|The Runaways Director: Floria Sigismondi Year:2010 Running time: 109 mins Censor Rating: R16 -drug use, sex scenes, offensive language Festivals: Sundance, SXSW 2010
Bad ass. That's about the only term that really describes The Runaways. Yes, they were somewhat manufactured, but that doesn't mean they didn't get up on stage and rock – as an all-girl band who could 'actually play', paving the way for everyone from Sleater Kinney to Bikini Kill, Peaches, Kim Deal and The Gossip.
The band's explosion to fame has been retold in The Runaways, which is showing at theNew Zealand International Film Festival. It details how the five members met in the mid-70s through the incredibly peculiar record producer Kim Fowley, who saw the chance to break new ground with an all-girl 'jailbait' rock band. The nucleus of Joan Jett on rhythm guitar and backing vocals and Sandy West on drums was raucously rounded out with lead guitarist Lita Ford, Jackie Fox on bass and of course, blonde teen bombshell Cherie Currie as the frontwoman.
Kristen Stewart as Joan Jett In a role that seems a long way from Forks, Twilight's Kristen Stewart nails the budding strut of the young Joan Jett, a role she was hand-picked for by Jett herself.
Jett is even more than an ass-kicking rock star. Her timeless, definitive look has been recreated by lesbians everywhere since the 70s – you know the one: panda eyed make-up, cropped messy black hair and black leather jacket.
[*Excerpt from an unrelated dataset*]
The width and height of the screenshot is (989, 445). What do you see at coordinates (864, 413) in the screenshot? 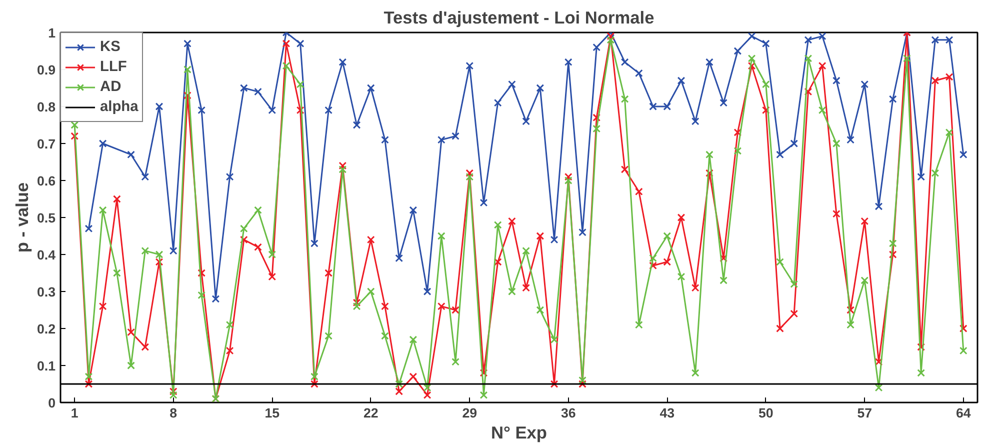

Jett's beyond-the-music influence on our culture is everywhere from the character Shane in The L Word to dark-haired girls sitting sullenly in the corner on Saturday nights at Candy bar, revelling in the giant chips on their shoulder.
There are two simple scenes where Stewart screams Jett the loudest; one picture-perfect moment where she stands in a doorway, slams her heel against the doorjamb, leans back and lights a cigarette. The other is a gorgeous moment where she lays smoking in the bath, make-up streaming down the face and rock and roll running through the mind of the girl who was once told by a music teacher "girls don't play electric guitars", and went on to sell millions of records.
The stunning grown-up Dakota Fanning shows she is a former child actress who has staying power as an adult. She makes the messed-up and somewhat vacant Cherie Currie her own, from belting out Cherry Bomb with the racy ferocity of a tigress, to falling apart as softly as a kitten.
A scene where Jett and Currie get it on while The Stooges' I Wanna Be Your Dog pounds in the background is one of the film's most brilliant and memorable moments, as is the perfect recreation of a performance of Cherry Bomb in front of a screaming crowd of Japanese teenagers.
Stewart and Dakota Fanning as Jett and Currie With the level of sex, drugs and rock 'n roll going on you can't help but wonder whether The Runaways could have been grittier. As my date for the night so aptly put it, "it was lacking in raw, lesbian rock and roll sex."
Jett is an executive producer of the film and says although the filmmakers pushed it, she didn't want to play up the 'salacious' side. "I didn't want to tell too many crazy stories," she told the Mail Online. "I'd like The Runaways to be remembered for other things – the tours we did, the bands we played with and the people we inspired."
And yes, The Runaways is a tasty slice of rock n' roll heaven. And anywhere Joan Jett is screaming and playing a guitar, well, that's the place I want to go when I die.